Pourquoi développer deux séquences alphabétiques canoniques – l’ABC et l’HLḤM ?

P.S. : Ils couvraient, en partie, des zones différentes. On sait qu’à Ougarit, notamment, ces deux ordres ont coexisté, même si l’abécédaire était majoritaire. L’halaḥam était lui plus commun dans les écritures dites sudarabiques –même si des découvertes comme celle de cet ostracon montrent qu’il devait être plus répandu… Toutefois, pourquoi et comment ces deux ordres se sont transmis reste une énigme. Des découvertes et de nouvelles analyses de documents déjà connus pourront apporter de nouvelles pistes.

 

> 3 questions à Robert Hawley, spécialiste de l’ougaritique

http://www.orient-mediterranee.com/spip.php?article734

Quelle est la pertinence de l’article récent de Ben Haring ?

R.H. : N’étant pas égyptologue moi-même, je ne suis pas capable d’évaluer la lecture matérielle de l’ostracon proposée dans l’article. Mais si l’interprétation et la datation présentées se confirment (il faut attendre la réaction des égyptologues), cette trouvaille risque d’être très importante, non seulement pour éclaircir l’histoire de l’alphabet, mais aussi et surtout pour mieux comprendre l’histoire d’un des véhicules de sa transmission : en l’occurrence l’ordre HLḤM, attesté (mais très sporadiquement) aussi au Levant et à Ougarit au XIIIe s. avant J.-C.

 

Quel est le lien entre notre ordre alphabétique et le halaḥama ?

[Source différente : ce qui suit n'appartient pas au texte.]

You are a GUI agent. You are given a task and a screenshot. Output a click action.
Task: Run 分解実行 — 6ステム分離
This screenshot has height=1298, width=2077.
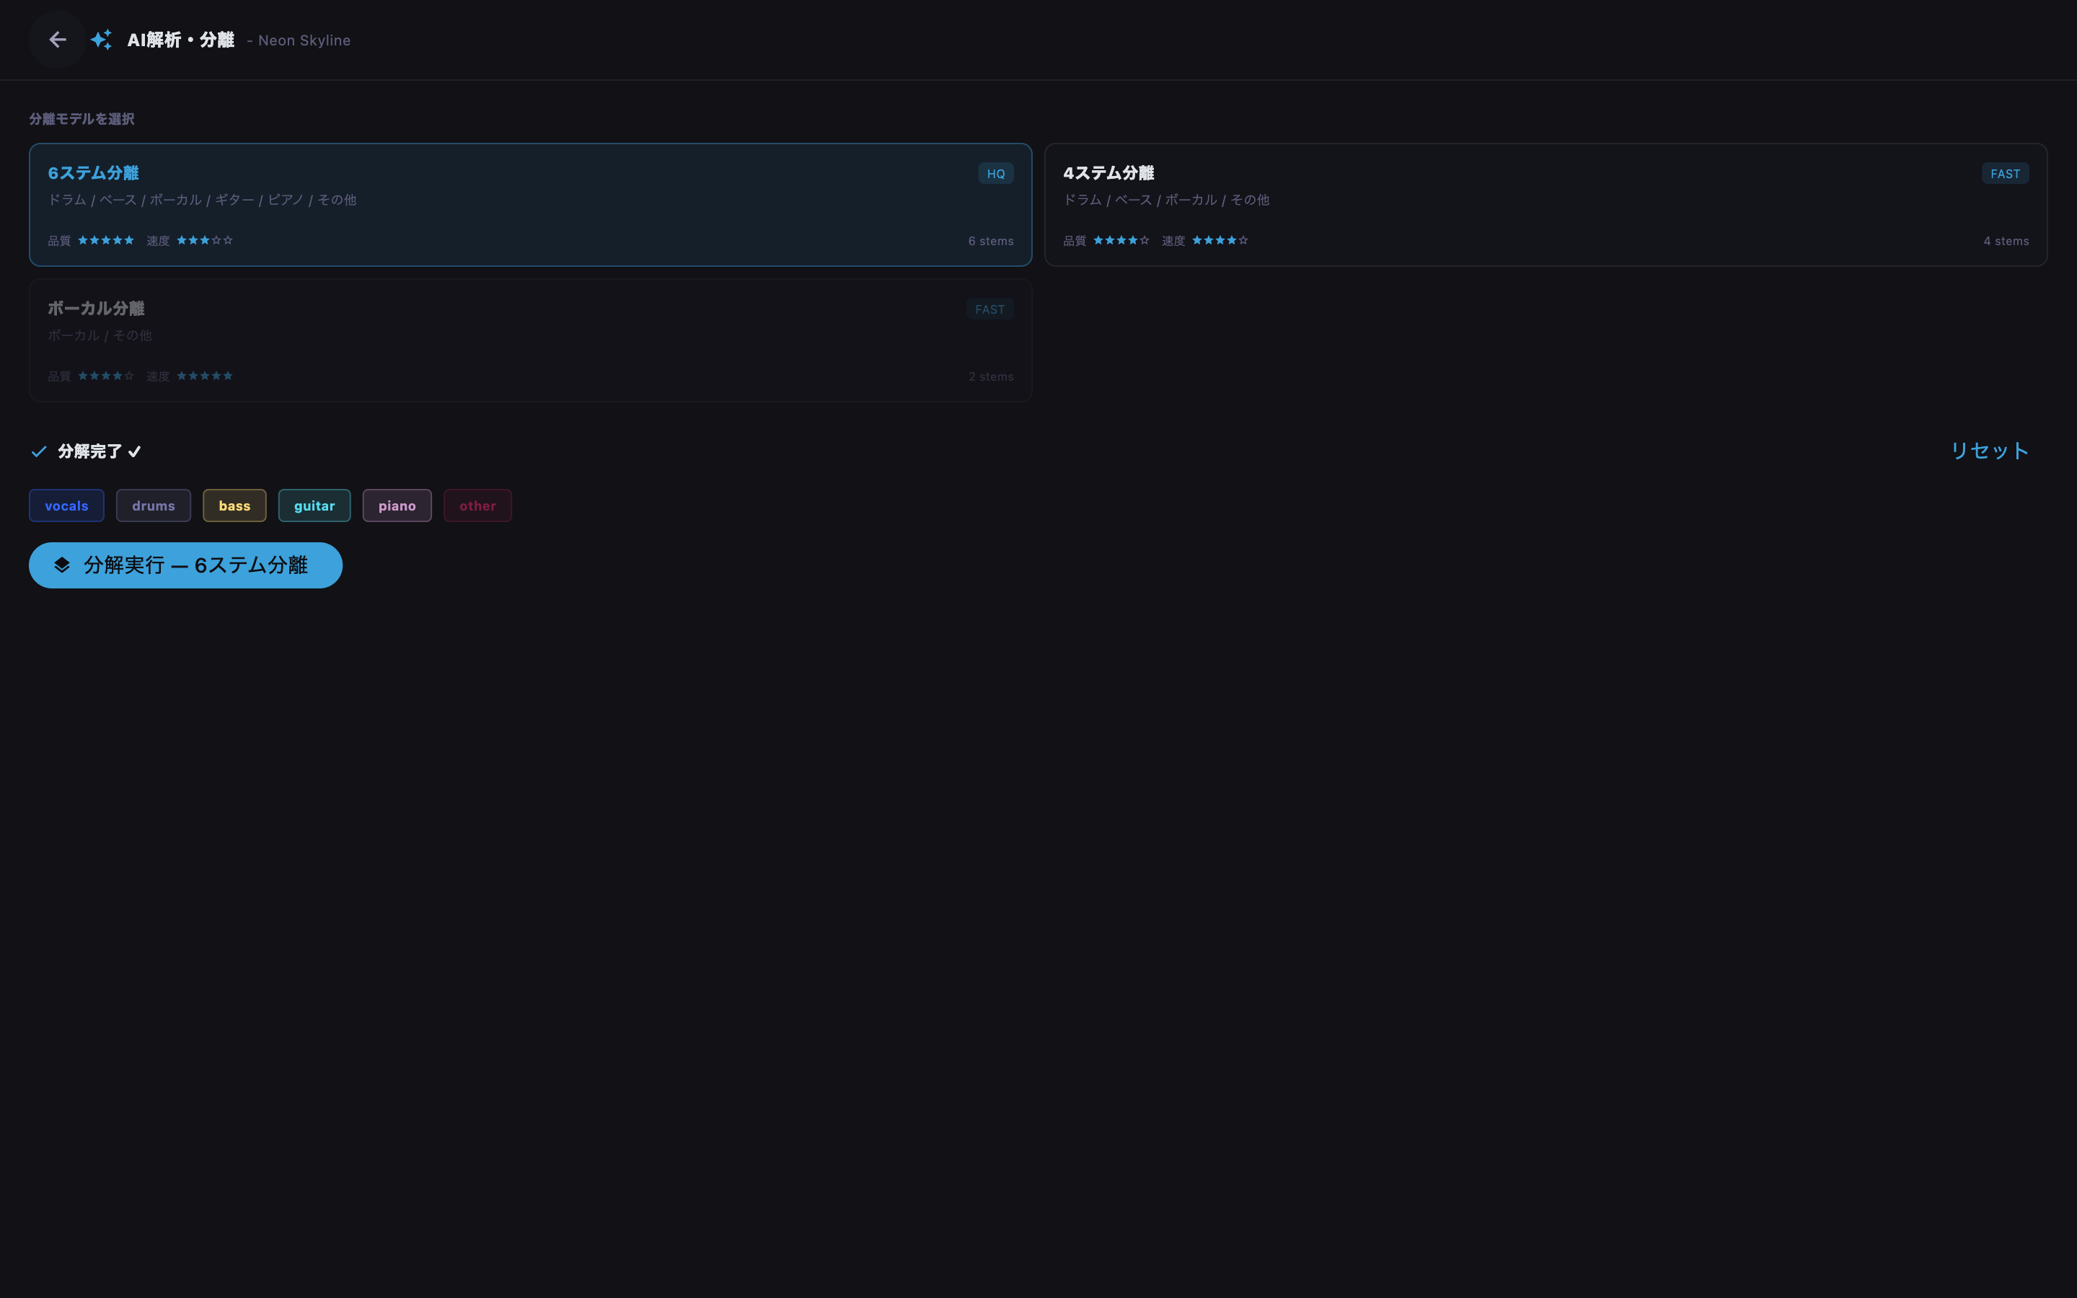point(185,565)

R.H.  : L’ordre halaḥama a été retrouvé au XIIIe s. av. J.-C. à Beth Semesh et Ougarit  sous forme cunéiforme, puis sous forme linéaire au Ier millénaire dans le sud de l’Arabie, et plus tard en Ethiopie. Ce qui est curieux pour Ougarit, car ce n’était pas l’ordre classique employé sur place –qui était l’ABG (équivalent local de notre ABC) comme on le voit dans les nombreux exercices d’écriture retrouvés. Le retrouver sur l’ostracon montre que ce second ordre, aujourd’hui moins répandu, avait peut-être une distribution plus large que celle de l’ordre « classique » à cette époque. A Ougarit, ces deux séquences/alphabets sont en tout cas bien cousines. Certaines des lettres sont les mêmes : la moitié environ ont la même forme, d’autres sont tournées dans un autre sens ; et il y a 6 ou 7 signes complémentaires. Toutefois, l’ordre change.

 

Les textes de Serabiṭ el-Khadim et de Wadi el-Hol témoignent-ils de la « mise en place » de l’alphabet ?

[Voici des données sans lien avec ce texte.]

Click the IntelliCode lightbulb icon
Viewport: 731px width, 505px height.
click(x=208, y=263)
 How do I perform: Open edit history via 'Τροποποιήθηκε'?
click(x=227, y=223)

R.H.  : Oui et non. « Oui » dans la mesure où ces deux corpus pourraient effectivement nous donner un petit aperçu des différents types d’expériences ou d’innovations (jeux ?) graphiques entreprises alors avec l’alphabet qui naît au cours du IIe millénaire avant notre ère. Mais « non », dans la mesure où l’alphabet à Serabiṭ el-Khadim et à Wadi el-Hol n’a pas encore vraiment fait l’objet d’une « mise en place » au sein d’une société ; il reste une expérience graphique extrêmement marginalisée sur les plans social et intellectuel par rapport aux pratiques lettrées des élites des centres de pouvoir, d’érudition et de vie savante dans les grandes villes. C’était probablement d’ailleurs justement ce contexte socialement marginalisé qui a fourni aux inventeurs de l’alphabet la marge de manœuvre nécessaire pour mener leurs expériences innovatrices. Pour ce qui est du passage d’une expérience graphique socialement marginalisée au véhicule graphique d’un patrimoine littéraire parrainé par les élites de tout un royaume, il fallait attendre le XIIIe s. à Ougarit, quand la chancellerie de ce royaume adopte un alphabet (cunéiforme) comme véhicule graphique privilégié, non seulement pour l’administration du royaume, mais aussi pour les belles lettres.

 

À VOIR ET À ÉCOUTER

> Robert Hawley fait un point sur les débuts de l’alphabet lors d’une conférence vidéo en octobre 2015 consacrée au thème « Écriture, pouvoir, légitimité », visible ici :

http://www.orient-mediterranee.com/spip.php?article2739&lang=fr

 

À LIRE

> Sur l’étude des témoignages écrits des premiers alphabets :

Les trois ouvrages suivant, en français, brossent une histoire écrite par des spécialistes des débuts de l’écriture et des hypothèses entourant les débuts de l’alphabet. Précieux pour refaire un point sur les différents systèmes d’écriture (pictographique, idéographique, alphabétique, etc.) et leur différentes formes (hiéroglyphique, cunéiforme, etc.) :

Des signes pictographiques à l’alphabet, sous la direction de Rina Viers, éditions Karthala, 380 p., 28€.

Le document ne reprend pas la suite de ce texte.